– А какова причина? – спросила она.
– Одиночество, – ответил я.
Она велела мне поехать к отцу Сорокину в Александро-Невскую Лавру и подать прошение. Отец Сорокин запомнился мне тем, что видел меня насквозь. Прошение принял.
А через неделю я получил по почте письмо.
На бланке Митрополита Ленинградского и Новгородского – Батяйкину Ю. М., за № 1065/9, 11.10.89 г. было напечатано:
«Канцелярия Митрополита Ленинградского и Новгородского сообщает, что на Ваше прошение отпеть заочно Вашу знакомую Орбелян Марину Константиновну, окончившую жизнь самоубийством, последовала резолюция Высокопреосвященнейшего Митрополита Алексия следующего содержания:
«ОТПЕТЬ ЗАОЧНО РАЗРЕШАЮ.
МИТРОПОЛИТ АЛЕКСИЙ».
И. о. СЕКРЕТАРЯ МИТРОПОЛИТА ЛЕНИНГРАДСКОГО
И НОВГОРОДСКОГО ПРОТОИЕРЕЙ ВИКТОР ГОЛУБЕВ»

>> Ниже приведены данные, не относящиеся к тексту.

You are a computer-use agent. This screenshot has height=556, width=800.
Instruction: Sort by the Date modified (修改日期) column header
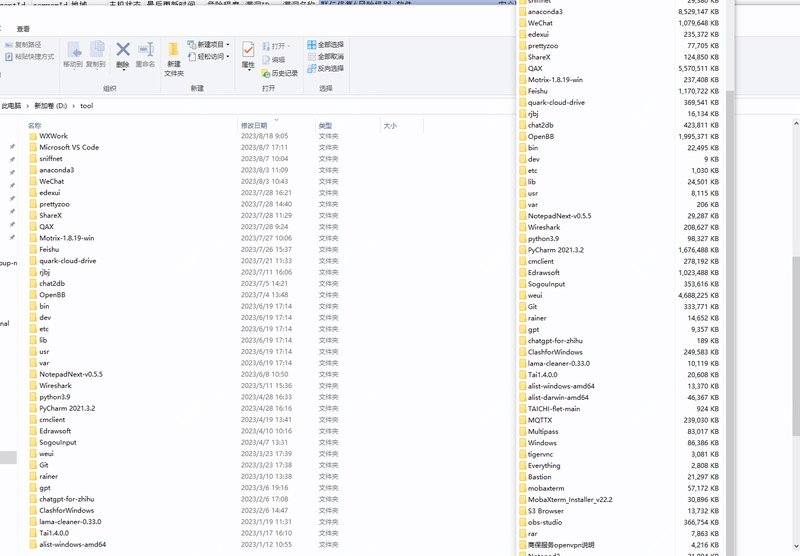point(254,125)
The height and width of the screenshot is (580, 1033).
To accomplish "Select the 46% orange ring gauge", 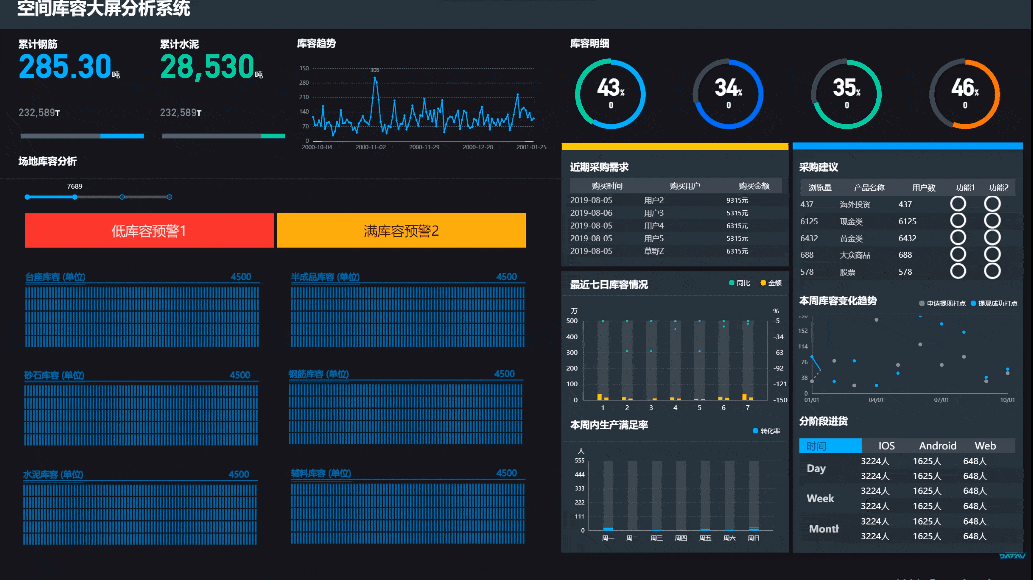I will point(964,93).
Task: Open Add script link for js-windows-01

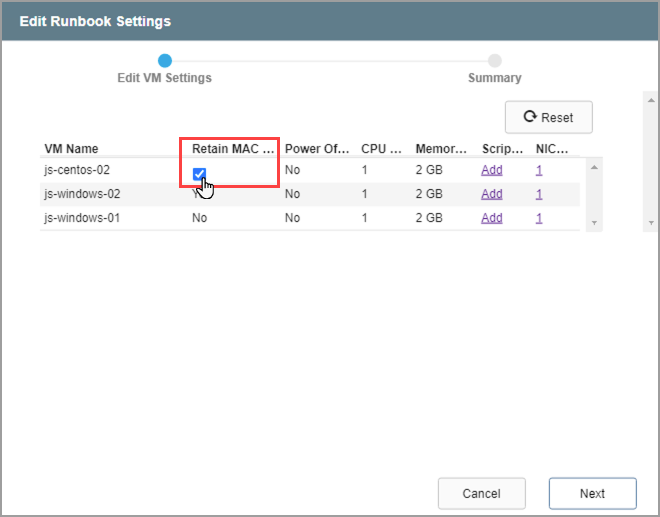Action: (x=491, y=218)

Отпевали Марину в храме Всех Скорбящих Радости, где меня когда-то крестили, на Ордынке в Москве. После отпевания мне дали мешочек с песком, с какими-то бумагами, которые следовало закопать в могилу Марины. Но Наталья Романовна говорить со мной не желала, и этот мешочек долго лежал у меня. Когда я понял, что моя жизнь кончается, я сжег его вместе с разрешением на отпевание.
Осенью 2012 года я его содержимое высыпал в море на излучине залива Коктебеля, выйдя в море на катере.
На месте ее родителей я бы повесился. Но отец уехал в Лос-Анжелес, откуда когда-то приехал, и что он чувствует – я не знаю, а Наталья Романовна сообщила подруге, что Марина была такая же чокнутая, как я.
Скитаясь от тоски по чужим городам, я возненавидел мир с его лицемерием и шаблонами. С окружающими стал вести себя высокомерно, вызывающе и язвительно.
Исключения были, разумеется. Но редкие.
В ту пору я затеял войну с графоманами, с присущим мне в этом вопросе сарказмом. Хотя я везде был вхож, и меня узнавали, принимали, восхищались – печатать опасались.
Глядя на всеобщее лицемерие, я начал сочинять и рассылать по всей литературной Москве пародии на известных в Москве и Питере советских поэтов – редакторов отделов поэзии, секретарей Союза и совковых творцов литературных журналов.
В итоге я попал на еще более надежный крючок чекистов, чем был огорчен не особо, если не доволен.
Александр Иванов впоследствии, прочитав мои пародии, сказал:
– Это не пародии, и на пасквили не похоже. Но здорово!
Их не так много сохранилось – приведу парочку.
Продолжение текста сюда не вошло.